(PROVIDED INFORMATION)
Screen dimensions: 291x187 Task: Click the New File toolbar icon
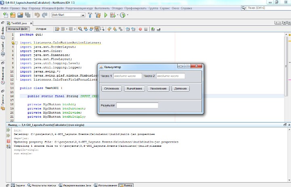click(5, 15)
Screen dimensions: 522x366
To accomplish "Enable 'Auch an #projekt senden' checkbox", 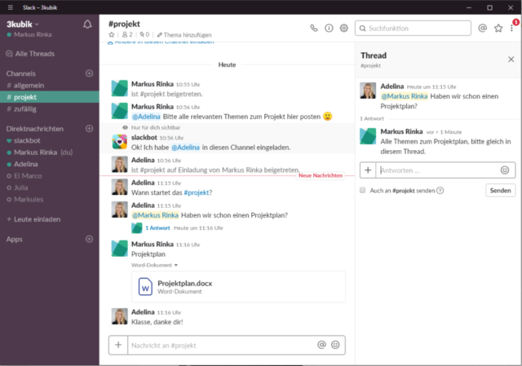I will pyautogui.click(x=363, y=190).
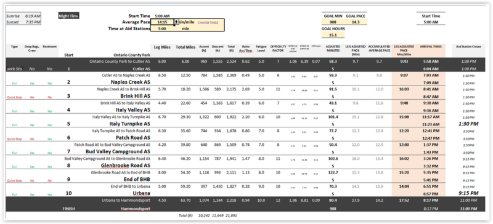The image size is (493, 224).
Task: Select the GOAL HOURS value 15.1
Action: pos(333,35)
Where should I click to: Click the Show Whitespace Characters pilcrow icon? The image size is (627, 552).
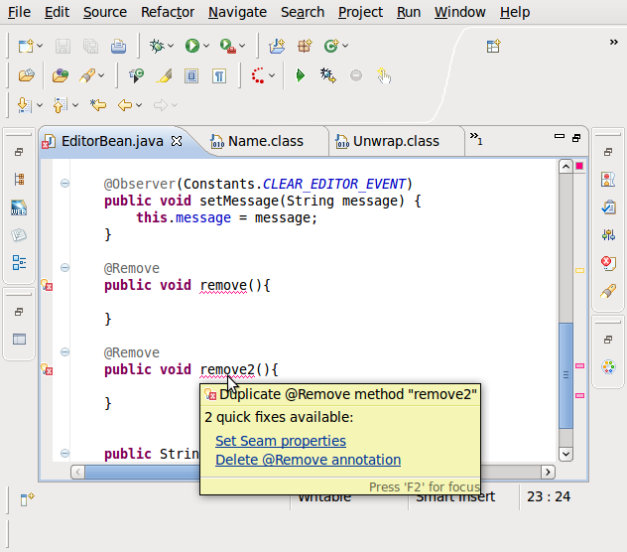coord(219,75)
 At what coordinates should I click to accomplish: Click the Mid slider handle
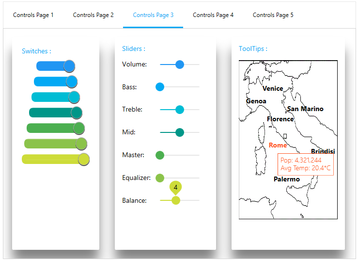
(End PROVIDED INFORMATION)
#### WHAT IS NEEDED
The answer must be the lines above from the line that contains "Where should I" to the final line of the data, word for word, with no pictures.

#### TASK RESULT
Where should I click to: Click the Show Whitespace Characters pilcrow icon? The image size is (627, 552).
coord(219,75)
 At what coordinates should I click to accomplish: Click the Mid slider handle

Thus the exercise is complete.